Here’s something rarely discussed: expensive sushi place NYC dining has become its own social currency. Scoring a Masa reservation signals more than wealth—it demonstrates cultural sophistication and connections. I’ve watched business deals close over o-toro, seen marriage proposals at Noz’s counter, observed how certain restaurants become neutral territories for New York’s various power tribes to intermingle.

This social element partially justifies pricing. When you’re sitting next to Grammy winners, UN diplomats, or tech founders, the meal becomes networking. The hushed conversations overheard at these counters provide intelligence worth more than any financial newsletter. Some regulars admit they expense meals not for client entertainment but for competitive intelligence.

Maximizing Your Investment in High-End Sushi

If you’re going to plunge into most expensive sushi NYC territory, some strategies maximize value:

Book lunch when available. Places like Jōji offer identical quality at significant discounts during weekday lunch. You’re getting dinner ingredients with better lighting and less scene-y crowds.

Build relationships strategically. Choose one or two places and become a regular rather than bouncing around. My third visit to Nakaji unlocked off-menu items. By visit five, the chef was texting me about special shipments.

Skip beverage pairings initially. I know this sounds crazy at wine-focused places, but your first visit should focus entirely on the sushi. Return for pairings once you understand the chef’s style—you’ll appreciate the interplay more.

Sit where the action happens. Counter seats directly in front of the head chef cost the same as end positions but deliver completely different experiences. You want to see knife work, ask questions, and build rapport.

Time your visits strategically. Tuesday-Thursday typically see the best fish variety as shipments arrive mid-week. Avoid Sundays/Mondays when weekend inventory depletes. Some chefs take Mondays off entirely.
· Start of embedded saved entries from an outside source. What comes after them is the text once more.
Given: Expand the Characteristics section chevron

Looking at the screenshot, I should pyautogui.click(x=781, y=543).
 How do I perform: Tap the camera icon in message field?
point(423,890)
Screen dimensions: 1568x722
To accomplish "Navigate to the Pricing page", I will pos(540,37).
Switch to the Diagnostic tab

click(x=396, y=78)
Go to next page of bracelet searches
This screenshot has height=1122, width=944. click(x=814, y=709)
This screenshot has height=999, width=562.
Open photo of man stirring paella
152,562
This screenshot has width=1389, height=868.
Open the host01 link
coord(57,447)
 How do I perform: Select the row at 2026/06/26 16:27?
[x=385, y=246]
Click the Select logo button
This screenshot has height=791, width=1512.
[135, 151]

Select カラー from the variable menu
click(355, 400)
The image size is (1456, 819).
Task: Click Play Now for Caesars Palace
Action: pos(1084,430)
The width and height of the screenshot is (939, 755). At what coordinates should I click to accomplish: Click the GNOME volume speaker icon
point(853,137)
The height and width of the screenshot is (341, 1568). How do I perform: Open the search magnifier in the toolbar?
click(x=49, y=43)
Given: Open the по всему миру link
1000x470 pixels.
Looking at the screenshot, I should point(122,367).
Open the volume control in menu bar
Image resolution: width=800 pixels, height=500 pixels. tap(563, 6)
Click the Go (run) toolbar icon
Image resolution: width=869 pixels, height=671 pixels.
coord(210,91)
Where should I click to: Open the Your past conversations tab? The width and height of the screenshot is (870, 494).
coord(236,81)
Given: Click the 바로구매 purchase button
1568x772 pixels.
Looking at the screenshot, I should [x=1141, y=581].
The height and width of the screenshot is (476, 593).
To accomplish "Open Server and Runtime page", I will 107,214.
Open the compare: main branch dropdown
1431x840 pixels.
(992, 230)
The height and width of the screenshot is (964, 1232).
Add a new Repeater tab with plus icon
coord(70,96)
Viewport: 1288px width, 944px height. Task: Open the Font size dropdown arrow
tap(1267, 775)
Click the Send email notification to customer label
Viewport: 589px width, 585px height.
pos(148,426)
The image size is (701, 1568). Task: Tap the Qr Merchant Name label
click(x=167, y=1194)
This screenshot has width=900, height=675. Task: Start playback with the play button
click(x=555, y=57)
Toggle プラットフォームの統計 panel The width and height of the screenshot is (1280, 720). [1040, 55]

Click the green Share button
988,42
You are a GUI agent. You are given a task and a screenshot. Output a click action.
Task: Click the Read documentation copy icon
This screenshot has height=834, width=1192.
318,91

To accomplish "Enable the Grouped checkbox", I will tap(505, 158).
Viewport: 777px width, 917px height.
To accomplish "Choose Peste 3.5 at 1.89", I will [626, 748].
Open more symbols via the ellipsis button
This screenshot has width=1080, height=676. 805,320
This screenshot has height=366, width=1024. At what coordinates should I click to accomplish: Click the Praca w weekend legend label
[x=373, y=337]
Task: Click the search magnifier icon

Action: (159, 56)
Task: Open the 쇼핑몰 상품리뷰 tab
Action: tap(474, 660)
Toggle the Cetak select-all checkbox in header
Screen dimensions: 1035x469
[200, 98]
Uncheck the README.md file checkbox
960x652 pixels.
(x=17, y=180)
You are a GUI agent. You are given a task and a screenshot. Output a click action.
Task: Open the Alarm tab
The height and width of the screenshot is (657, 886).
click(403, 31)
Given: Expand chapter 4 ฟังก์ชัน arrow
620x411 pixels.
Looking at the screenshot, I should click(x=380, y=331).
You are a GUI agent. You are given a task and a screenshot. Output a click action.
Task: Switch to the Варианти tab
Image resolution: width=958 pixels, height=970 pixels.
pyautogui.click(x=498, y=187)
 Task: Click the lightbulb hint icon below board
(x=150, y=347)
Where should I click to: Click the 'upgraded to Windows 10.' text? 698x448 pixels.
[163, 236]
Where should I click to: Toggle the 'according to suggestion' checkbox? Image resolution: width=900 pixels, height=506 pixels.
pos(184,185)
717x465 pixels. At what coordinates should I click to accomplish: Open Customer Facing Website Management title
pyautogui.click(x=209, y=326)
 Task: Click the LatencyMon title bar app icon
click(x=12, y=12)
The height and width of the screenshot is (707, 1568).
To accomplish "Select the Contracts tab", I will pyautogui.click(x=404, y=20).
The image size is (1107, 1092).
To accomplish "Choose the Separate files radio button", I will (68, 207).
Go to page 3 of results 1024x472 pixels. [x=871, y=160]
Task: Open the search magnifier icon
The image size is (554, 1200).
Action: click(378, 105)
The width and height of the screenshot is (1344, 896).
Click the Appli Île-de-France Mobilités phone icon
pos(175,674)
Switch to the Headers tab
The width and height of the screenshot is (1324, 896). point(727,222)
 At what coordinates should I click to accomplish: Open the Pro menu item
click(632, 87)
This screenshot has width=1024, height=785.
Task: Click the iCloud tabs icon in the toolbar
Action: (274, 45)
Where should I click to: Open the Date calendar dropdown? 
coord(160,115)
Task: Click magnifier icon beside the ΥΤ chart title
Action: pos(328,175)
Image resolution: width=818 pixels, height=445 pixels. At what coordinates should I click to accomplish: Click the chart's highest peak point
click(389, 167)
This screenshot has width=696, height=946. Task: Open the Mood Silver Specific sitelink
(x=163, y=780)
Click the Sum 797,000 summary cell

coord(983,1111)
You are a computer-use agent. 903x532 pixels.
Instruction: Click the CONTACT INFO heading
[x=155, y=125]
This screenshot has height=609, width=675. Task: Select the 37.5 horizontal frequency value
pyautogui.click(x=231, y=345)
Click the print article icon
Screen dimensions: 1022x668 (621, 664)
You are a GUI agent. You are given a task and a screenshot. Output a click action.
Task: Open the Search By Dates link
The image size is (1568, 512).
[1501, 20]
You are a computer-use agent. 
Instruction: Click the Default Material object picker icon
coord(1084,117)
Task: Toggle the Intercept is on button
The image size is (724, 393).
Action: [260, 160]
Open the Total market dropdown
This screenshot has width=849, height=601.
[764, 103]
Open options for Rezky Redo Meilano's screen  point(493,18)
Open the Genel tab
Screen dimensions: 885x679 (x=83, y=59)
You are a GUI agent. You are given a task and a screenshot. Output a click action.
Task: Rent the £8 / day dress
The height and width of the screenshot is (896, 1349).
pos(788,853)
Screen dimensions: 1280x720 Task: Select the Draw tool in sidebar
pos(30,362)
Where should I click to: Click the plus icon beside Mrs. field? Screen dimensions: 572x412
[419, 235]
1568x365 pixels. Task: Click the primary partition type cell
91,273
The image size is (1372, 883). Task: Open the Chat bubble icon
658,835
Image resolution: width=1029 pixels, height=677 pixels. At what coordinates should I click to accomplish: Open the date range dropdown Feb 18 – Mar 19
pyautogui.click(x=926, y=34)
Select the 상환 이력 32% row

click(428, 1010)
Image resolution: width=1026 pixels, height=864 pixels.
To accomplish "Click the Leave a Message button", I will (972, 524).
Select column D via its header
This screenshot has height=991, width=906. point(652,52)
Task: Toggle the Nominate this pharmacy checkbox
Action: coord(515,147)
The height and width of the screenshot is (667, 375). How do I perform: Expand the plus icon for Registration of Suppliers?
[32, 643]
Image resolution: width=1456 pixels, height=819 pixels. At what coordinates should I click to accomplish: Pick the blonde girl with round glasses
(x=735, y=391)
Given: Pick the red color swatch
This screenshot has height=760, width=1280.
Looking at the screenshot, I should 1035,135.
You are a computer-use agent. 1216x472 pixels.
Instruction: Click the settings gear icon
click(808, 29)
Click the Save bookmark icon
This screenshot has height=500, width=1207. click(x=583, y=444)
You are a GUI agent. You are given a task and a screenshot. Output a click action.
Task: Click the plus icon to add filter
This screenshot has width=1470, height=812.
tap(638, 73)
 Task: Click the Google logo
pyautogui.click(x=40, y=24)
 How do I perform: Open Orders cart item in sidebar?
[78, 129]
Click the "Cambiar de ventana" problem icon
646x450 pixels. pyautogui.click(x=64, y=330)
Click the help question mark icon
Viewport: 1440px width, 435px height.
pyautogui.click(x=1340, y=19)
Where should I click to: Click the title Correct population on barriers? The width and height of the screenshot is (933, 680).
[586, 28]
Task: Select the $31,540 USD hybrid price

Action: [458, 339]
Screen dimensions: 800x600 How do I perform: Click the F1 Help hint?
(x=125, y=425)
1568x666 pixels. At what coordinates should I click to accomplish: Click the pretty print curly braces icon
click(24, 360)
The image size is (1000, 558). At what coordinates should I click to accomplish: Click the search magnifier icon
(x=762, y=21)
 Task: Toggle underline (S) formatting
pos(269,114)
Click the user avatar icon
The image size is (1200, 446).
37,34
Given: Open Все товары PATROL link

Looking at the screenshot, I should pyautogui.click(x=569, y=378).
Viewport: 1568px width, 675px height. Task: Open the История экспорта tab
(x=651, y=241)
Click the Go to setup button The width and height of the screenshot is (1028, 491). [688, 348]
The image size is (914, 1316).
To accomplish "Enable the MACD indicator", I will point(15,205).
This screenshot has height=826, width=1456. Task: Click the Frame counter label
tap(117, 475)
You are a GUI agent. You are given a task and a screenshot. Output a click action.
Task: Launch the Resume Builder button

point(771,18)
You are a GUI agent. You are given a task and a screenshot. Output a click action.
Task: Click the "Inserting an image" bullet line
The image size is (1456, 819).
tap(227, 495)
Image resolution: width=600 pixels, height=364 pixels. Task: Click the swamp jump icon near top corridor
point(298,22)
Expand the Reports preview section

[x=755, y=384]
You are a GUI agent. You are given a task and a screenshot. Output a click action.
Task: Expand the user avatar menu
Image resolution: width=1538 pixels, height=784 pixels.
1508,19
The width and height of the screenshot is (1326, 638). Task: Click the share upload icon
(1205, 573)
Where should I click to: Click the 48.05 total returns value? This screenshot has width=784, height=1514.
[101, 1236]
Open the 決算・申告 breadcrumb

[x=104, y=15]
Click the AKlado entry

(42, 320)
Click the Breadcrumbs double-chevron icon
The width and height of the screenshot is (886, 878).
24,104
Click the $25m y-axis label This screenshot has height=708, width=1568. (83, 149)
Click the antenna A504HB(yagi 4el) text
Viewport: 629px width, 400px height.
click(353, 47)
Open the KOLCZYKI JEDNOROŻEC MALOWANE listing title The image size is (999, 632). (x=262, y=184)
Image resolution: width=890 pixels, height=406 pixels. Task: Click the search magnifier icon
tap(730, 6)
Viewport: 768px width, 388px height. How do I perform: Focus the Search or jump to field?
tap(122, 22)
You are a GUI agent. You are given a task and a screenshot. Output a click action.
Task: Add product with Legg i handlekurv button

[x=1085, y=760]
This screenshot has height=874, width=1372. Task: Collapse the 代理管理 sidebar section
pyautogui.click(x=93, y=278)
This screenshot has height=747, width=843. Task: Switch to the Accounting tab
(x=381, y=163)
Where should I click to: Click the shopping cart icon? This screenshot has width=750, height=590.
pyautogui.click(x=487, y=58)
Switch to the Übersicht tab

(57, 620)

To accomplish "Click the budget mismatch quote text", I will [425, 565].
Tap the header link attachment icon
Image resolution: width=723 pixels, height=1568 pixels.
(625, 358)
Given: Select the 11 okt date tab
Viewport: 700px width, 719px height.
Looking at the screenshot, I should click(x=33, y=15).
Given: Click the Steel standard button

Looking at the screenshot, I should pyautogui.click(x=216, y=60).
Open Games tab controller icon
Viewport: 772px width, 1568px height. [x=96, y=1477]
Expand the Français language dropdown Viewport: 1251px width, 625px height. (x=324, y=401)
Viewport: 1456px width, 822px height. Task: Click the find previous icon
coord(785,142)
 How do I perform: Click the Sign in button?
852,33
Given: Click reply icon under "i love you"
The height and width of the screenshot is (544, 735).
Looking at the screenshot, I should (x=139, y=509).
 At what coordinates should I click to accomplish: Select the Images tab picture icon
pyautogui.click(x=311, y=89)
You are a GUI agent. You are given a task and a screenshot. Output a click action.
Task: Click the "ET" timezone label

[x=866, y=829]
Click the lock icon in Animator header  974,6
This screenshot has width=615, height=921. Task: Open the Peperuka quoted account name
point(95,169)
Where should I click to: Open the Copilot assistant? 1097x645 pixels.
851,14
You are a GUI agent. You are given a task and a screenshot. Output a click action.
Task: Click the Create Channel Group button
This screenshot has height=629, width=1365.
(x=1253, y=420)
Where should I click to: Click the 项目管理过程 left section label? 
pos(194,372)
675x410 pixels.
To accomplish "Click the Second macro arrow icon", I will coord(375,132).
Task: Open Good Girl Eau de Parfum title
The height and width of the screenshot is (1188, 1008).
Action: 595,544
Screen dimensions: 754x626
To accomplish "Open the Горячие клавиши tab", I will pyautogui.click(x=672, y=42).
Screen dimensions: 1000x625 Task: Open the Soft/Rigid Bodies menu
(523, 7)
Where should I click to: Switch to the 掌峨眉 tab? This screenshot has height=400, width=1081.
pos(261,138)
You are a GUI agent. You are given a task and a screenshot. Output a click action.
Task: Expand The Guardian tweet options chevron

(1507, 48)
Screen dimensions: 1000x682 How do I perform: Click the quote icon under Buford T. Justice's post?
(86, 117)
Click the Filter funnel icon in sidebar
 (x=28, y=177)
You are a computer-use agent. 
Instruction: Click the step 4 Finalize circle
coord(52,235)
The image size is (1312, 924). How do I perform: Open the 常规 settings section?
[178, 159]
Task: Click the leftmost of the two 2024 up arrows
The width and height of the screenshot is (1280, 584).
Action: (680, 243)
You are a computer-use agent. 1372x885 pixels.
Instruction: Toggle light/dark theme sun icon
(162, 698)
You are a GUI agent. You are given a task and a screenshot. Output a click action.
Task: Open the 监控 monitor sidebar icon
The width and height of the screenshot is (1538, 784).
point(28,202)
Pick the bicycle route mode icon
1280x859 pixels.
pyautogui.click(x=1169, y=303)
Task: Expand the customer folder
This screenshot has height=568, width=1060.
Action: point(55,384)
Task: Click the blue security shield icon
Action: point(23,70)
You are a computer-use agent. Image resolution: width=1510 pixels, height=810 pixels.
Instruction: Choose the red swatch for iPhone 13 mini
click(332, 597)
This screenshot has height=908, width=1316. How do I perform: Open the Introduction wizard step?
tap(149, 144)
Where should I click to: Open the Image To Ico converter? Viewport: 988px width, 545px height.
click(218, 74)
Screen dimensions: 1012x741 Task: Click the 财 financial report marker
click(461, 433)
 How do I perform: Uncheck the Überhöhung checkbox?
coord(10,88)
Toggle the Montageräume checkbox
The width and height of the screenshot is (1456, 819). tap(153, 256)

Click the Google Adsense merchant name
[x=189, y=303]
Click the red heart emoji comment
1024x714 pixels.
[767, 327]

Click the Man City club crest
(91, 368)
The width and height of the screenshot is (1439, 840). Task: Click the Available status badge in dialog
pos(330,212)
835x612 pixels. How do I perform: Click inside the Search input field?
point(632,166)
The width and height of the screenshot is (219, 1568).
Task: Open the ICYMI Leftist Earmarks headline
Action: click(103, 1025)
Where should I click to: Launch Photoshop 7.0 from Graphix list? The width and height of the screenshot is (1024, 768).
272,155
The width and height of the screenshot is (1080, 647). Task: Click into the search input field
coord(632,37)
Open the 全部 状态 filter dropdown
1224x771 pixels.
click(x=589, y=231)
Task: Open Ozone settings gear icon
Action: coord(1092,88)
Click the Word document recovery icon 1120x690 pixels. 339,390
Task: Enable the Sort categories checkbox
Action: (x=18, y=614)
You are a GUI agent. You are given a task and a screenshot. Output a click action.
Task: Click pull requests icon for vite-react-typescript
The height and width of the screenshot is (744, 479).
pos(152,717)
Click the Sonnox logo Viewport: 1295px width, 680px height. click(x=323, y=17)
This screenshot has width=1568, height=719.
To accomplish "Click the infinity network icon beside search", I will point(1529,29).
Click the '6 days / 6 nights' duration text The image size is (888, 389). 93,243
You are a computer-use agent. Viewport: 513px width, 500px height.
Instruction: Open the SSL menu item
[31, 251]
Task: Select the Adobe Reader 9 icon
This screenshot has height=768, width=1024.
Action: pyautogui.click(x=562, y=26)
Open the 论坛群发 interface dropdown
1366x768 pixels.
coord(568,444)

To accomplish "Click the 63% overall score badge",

The Uncomfortable Truth About Diminishing Returns

Let’s be honest: the jump from a $200 omakase to $500 doesn’t deliver proportional quality increases. I’ve had mind-blowing meals at places charging a third of Masa’s prices. Once you pass $300-350, you’re paying for increasingly marginal improvements—fish from specific boats rather than regions, rice aged six months versus three, a chef who trained 15 years versus 10.

These distinctions matter to some. I include myself in that obsessive category. But they’re not objectively “better” in ways most diners can appreciate. It’s like audiophiles debating $10,000 speaker cables—real differences exist, but only trained ears detect them.

Conclusion

After years of eating through NYC’s expensive sushi landscape, from $300 gateway experiences to $1,000 marathons at Masa, I’ve reached a few conclusions. The most expensive sushi restaurants in NYC operate less as restaurants and more as cultural institutions, preserving and evolving a craft that would otherwise disappear as Tokyo gentrifies and traditions fade.

Whether they’re “worth it” depends entirely on your personal value system, disposable income, and what you seek from dining. For some, Masa’s $950 hinoki counter experience represents the pinnacle of human achievement in transforming raw fish into art. For others, it’s an obscene display of excess in a city with shocking inequality.

What’s undeniable is that these temples of expensive sushi NYC preserve something precious: absolute dedication to craft in an era of shortcuts and efficiency. Every grain of rice, every slice of fish, every gesture reflects decades of training and centuries of tradition. That commitment, more than any specific piece of tuna, justifies their existence—and their prices—in New York’s dining ecosystem.